Выбрать главу

Аким упоминал об этих подробностях с явной гордостью, словно благодаря именно этому он поднялся по социальной лестнице. Четырнадцати лет от роду он уехал из Константины в Алжир, его вышвырнули из родного гнезда подростком, выкарабкивайся или сдохни, он прибыл во Францию, имея в кармане только проездной билет. Тогда ему приходилось добывать уважение к себе с помощью ножа; теперь он мелкий предприниматель, женат, клиентов он находит в бистро.

Нынешнее семейное положение Акима одобрила бы моя мама: респектабельность, уважение к себе и непременное в этом случае воздержание играли важную роль в системе ее ценностей и в ее словаре.

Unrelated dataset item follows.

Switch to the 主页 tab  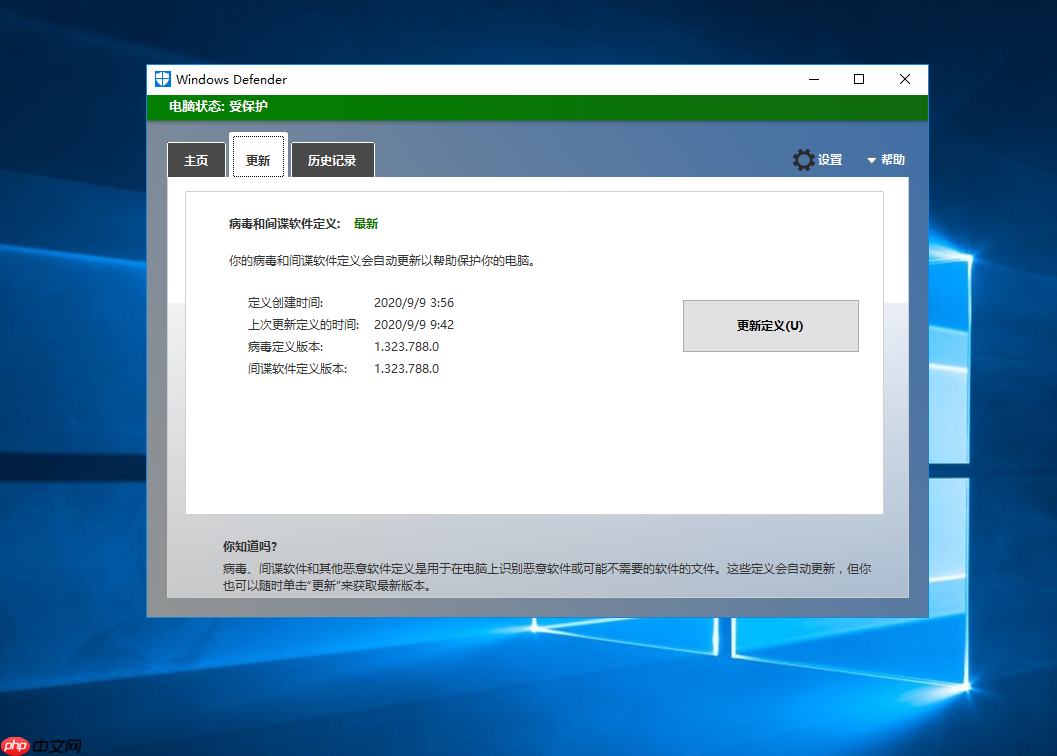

А сейчас мне припомнился подвал, точнее, целое подвальное царство, в свое время там было бомбоубежище, укрепленное толстыми балками мрачное помещение с множеством отопительных и вентиляционных труб; кроме индивидуальных закутков, отгороженных деревянными решетками, там была и общая домовая прачечная: в день стирки в адской парной трудились у ведер, бадей и стиральных досок потные, красные от жара истопницы, служанки и матери. Влажное материнское жерло.

В темноту подвалов вела крутая винтовая лестница, но другая лестница, на другом конце просторного подземелья, вела наверх, на усыпанный галькой двор, где сохло белье, и в примыкавшие к двору сады. Вела к спасительному дневному свету.

А иногда и в ночной мрак.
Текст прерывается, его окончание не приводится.